This information is intended for use by health professionals

1. Name of the medicinal product

Persantin® Retard 200 mg Modified Release Capsules, Hard

2. Qualitative and quantitative composition

Each modified release capsule contains dipyridamole 200 mg.

For excipients, see 6.1

3. Pharmaceutical form

Modified release capsules, hard.

Hard gelatin capsules consisting of a red cap and an orange body.

4. Clinical particulars
4.1 Therapeutic indications

- Secondary prevention of ischaemic stroke and transient ischaemic attacks either alone or in conjunction with aspirin.

- An adjunct to oral anti-coagulation for prophylaxis of thromboembolism associated with prosthetic heart valves.

4.2 Posology and method of administration

For oral administration.

Adults, including the elderly

The recommended dose is one capsule twice daily, usually one in the morning and one in the evening preferably with meals.

The capsules should be swallowed whole without chewing.

Children

PERSANTIN Retard 200 mg is not recommended for children.

4.3 Contraindications

Hypersensitivity to any component of the product.

4.4 Special warnings and precautions for use

Among other properties, dipyridamole acts as a potent vasodilator. It should therefore be used with caution in patients with severe coronary artery disease including unstable angina and/or recent myocardial infarction, left ventricular outflow obstruction or haemodynamic instability (e.g. decompensated heart failure).

Patients being treated with regular oral doses of PERSANTIN Retard should not receive additional intravenous dipyridamole. Clinical experience suggests that patients being treated with oral dipyridamole who also require pharmacological stress testing with intravenous dipyridamole, should discontinue drugs containing oral dipyridamole for twenty-four hours prior to stress testing.

In patients with myasthenia gravis readjustment of therapy may be necessary after changes in dipyridamole dosage. (See Interactions).

PERSANTIN should be used with caution in patients with coagulation disorders.

A small number of cases have been reported in which unconjugated dipyridamole was shown to be incorporated into gallstones to a variable extent (upto 70% by dry weight of stone). These patients were all elderly, had evidence of ascending cholangitis and had been treated with oral dipyridamole for a number of years. There is no evidence that dipyridamole was the initiating factor in causing gallstones to form in these patients. It is possible that bacterial deglucuronidation of conjugated dipyridamole in the bile may be the mechanism responsible for the presence of dipyridamole in gallstones.
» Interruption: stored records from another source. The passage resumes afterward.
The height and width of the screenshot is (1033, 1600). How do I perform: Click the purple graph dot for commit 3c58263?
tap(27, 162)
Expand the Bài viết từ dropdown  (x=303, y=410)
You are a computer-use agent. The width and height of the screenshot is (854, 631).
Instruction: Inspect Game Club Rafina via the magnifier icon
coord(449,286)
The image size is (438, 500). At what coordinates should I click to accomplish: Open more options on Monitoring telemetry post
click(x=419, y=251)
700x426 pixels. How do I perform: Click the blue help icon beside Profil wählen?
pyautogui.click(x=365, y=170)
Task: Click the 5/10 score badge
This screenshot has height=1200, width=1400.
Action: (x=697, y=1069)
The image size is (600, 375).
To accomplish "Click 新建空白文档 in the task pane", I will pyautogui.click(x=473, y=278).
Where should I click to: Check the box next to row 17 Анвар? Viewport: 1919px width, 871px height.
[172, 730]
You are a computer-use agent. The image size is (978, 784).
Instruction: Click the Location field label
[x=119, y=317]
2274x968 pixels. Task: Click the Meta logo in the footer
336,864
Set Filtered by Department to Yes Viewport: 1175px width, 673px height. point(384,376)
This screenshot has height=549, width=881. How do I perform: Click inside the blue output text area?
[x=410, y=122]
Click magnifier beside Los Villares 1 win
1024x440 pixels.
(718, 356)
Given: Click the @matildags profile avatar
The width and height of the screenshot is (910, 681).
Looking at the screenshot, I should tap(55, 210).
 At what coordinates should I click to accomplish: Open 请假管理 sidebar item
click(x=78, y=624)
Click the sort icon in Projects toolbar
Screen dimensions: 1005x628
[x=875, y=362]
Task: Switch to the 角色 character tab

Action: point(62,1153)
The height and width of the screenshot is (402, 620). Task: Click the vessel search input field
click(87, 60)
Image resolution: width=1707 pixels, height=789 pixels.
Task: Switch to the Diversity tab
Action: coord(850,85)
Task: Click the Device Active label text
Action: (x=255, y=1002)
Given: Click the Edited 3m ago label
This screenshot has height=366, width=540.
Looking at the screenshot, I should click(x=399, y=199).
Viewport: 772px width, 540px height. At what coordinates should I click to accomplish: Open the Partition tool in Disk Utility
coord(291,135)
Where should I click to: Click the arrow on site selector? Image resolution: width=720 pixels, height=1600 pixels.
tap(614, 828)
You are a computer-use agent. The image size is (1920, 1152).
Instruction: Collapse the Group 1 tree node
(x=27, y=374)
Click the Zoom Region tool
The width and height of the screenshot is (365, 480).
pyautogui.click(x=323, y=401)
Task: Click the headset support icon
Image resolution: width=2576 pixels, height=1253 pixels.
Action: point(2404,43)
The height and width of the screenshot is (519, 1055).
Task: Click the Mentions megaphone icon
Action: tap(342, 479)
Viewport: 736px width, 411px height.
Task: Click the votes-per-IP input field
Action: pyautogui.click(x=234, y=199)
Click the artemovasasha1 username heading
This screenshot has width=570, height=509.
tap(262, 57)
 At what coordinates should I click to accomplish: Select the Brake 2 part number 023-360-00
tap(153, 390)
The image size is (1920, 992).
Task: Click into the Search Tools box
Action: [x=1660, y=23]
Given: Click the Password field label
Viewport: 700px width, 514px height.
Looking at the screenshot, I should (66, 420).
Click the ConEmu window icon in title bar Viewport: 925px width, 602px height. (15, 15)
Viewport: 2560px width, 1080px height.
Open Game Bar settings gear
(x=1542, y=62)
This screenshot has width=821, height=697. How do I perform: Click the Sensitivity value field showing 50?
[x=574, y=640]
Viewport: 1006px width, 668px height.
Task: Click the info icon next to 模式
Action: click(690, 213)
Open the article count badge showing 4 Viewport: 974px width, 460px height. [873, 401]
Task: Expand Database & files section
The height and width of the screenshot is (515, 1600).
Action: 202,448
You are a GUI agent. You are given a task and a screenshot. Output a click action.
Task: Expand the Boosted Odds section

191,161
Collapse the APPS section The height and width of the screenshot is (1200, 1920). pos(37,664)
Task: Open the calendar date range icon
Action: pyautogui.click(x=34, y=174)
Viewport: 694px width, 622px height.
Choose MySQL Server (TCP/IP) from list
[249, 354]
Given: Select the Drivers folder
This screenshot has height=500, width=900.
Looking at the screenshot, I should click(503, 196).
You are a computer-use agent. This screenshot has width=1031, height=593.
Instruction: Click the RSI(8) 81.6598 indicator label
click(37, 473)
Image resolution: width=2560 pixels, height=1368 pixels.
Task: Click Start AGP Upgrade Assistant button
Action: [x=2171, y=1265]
4.5 Interaction with other medicinal products and other forms of interaction

Dipyridamole increases the plasma levels and cardiovascular effects of adenosine. Adjustment of adenosine dosage should therefore be considered if use with dipyridamole is unavoidable.

There is evidence that the effects of acetylsalicylic acid and dipyridamole on platelet behaviour are additive.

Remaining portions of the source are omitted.